We downloaded a sexless human body outline image (TIFF), which is an adaptation of one of the oldest templates from the early works of Sir Henry Head [19]. The image has 4 views of the human body in 2D: coronal (front and back) and sagittal (left and right). The image was modified to demarcate 4 nonoverlapping regions: the front, side head (right), side head (left), and back. For making regions clickable, the body image was vectorized and converted into SVG using the Inkscape Editor (version 1.1) [20]. Vectorization produced 4 vectors (beziergons), where each vector has an associated bounding box, which is the tightest fitting rectangle that encloses all points on the vector (Figure 1).

In order to facilitate data capture from drawings of bodily pain locations, we first developed Body Pain Map, a tool using Linux-Apache-Perl-MongoDB–based infrastructure. The HTML5 webpage of the tool consists of a 2-column layout where the right column embeds the SVG body template and the left column contains 7 JavaScript-powered control elements (Figure 2), which are (1) size of rectangular pencil tip (< select > element with 3 options, small, medium, and large, signifying red squares of dimensions: 10, 30, and 60). The dimension of the smallest square was based on the smallest width found on the body template (eg, little finger), (2) zoom in (< button > element) to allow a closer view, (3) zoom out (< button > element) to allow a wider view, (4) Erase (< button > element) to remove a previous pain recording, (5) undo eraser (< button > element) to restate a previously removed recording, (6) clear (< button > element) to remove all recordings, and (7) submit (< button > element) to submit drawings for storage in the MongoDB database for analysis and reconstruction purposes. A blank body template can be submitted (eg, when the participant has no bodily pain to draw).

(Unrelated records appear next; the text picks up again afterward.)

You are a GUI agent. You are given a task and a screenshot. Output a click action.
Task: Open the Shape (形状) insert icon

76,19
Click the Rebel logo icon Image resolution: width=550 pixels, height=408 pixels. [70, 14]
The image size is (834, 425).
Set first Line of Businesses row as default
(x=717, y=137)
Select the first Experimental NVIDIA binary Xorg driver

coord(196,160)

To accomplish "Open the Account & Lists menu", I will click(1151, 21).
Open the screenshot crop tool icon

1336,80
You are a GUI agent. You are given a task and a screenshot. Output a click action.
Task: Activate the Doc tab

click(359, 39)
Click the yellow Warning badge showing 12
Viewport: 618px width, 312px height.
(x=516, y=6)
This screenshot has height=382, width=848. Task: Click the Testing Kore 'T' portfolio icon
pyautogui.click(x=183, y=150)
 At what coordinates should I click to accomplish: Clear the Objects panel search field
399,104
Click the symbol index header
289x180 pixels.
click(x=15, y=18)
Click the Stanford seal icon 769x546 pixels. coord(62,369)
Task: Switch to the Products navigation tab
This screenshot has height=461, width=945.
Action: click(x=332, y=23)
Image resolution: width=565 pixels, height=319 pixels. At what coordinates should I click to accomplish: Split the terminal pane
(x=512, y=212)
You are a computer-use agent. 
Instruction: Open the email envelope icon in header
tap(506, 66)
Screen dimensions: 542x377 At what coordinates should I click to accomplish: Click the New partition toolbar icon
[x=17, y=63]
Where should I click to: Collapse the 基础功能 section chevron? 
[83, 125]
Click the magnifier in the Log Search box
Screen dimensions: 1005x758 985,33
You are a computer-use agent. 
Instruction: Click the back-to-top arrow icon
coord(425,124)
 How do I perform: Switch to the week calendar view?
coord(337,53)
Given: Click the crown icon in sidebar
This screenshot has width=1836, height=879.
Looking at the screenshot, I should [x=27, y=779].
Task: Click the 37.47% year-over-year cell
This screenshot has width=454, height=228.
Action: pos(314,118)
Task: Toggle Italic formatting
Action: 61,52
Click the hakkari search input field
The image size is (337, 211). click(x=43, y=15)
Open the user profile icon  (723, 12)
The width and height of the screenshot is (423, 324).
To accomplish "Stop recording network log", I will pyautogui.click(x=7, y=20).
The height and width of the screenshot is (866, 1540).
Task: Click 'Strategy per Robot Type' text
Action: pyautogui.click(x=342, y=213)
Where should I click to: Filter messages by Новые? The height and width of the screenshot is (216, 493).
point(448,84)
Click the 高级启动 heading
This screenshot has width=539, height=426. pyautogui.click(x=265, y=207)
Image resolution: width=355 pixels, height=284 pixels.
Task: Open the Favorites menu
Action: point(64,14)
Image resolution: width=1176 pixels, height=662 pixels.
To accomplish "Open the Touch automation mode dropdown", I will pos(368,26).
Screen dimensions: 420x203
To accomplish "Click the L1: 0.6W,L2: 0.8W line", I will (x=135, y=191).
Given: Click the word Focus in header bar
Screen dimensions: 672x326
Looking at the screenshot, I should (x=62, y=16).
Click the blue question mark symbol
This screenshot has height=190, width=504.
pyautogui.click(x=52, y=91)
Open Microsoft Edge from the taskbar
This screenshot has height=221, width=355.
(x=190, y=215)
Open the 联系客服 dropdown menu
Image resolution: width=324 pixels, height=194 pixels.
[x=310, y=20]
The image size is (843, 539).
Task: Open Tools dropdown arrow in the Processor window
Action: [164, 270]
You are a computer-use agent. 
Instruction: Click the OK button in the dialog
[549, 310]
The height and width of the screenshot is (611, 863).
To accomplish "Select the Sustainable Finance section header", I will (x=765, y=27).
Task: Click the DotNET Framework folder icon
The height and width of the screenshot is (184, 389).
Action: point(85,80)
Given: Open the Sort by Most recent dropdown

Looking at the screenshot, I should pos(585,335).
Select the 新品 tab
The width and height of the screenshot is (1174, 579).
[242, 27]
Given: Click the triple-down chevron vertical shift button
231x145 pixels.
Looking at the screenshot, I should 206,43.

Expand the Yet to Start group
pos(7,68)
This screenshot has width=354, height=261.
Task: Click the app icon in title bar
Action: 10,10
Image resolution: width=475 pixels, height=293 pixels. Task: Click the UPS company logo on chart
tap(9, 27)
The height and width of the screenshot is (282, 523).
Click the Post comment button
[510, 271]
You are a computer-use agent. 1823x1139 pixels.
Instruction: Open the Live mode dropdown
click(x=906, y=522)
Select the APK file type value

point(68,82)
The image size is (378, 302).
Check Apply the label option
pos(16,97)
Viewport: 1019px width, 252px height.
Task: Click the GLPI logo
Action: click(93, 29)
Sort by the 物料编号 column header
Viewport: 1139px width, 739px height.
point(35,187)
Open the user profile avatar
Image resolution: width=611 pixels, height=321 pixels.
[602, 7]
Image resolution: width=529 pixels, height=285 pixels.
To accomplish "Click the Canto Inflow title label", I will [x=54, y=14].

For making the Body Pain Map easily accessible as a web-based tool, we placed the HTML document on a secure Linux machine running the Secure Socket Layer (SSL)–enabled Apache HTTP web server (Figure 3). The tool can be accessed on the web [21] and tested on modern web browsers (eg, Google Chrome, Mozilla Firefox, and Microsoft Edge).

View Image - Figure 1. The body template (manikin) shows 4 regions. The tightest fitted rectangle (bounding box) enclosing each region is shown in black.

Figure 1. The body template (manikin) shows 4 regions. The tightest fitted rectangle (bounding box) enclosing each region is shown in black.

View Image - Figure 2. HTML webpage with a 2-column layout. The left column contains all control elements (buttons) and the right column contains the Scalable Vector Graphics body template. The participant can click anywhere on the template (divided into 4 regions) to locate their pain; a pain drawing of body regions, which comprises overlapping squares (rectangles of same width and height) of varying sizes is shown here. These drawings are input to the algorithm.

Figure 2. HTML webpage with a 2-column layout. The left column contains all control elements (buttons) and the right column contains the Scalable Vector Graphics body template. The participant can click anywhere on the template (divided into 4 regions) to locate their pain; a pain drawing of body regions, which comprises overlapping squares (rectangles of same width and height) of varying sizes is shown here. These drawings are input to the algorithm.

View Image - Figure 3. Each participant accesses the Body Pain Map tool through their web browser securely. The pain drawings are captured and stored in a MongoDB database. A sample JSON document of the pain recording (denoting Scalable Vector Graphics < rect > element) is shown as an example with core attributes in the color red.

Figure 3. Each participant accesses the Body Pain Map tool through their web browser securely. The pain drawings are captured and stored in a MongoDB database. A sample JSON document of the pain recording (denoting Scalable Vector Graphics < rect > element) is shown as an example with core attributes in the color red.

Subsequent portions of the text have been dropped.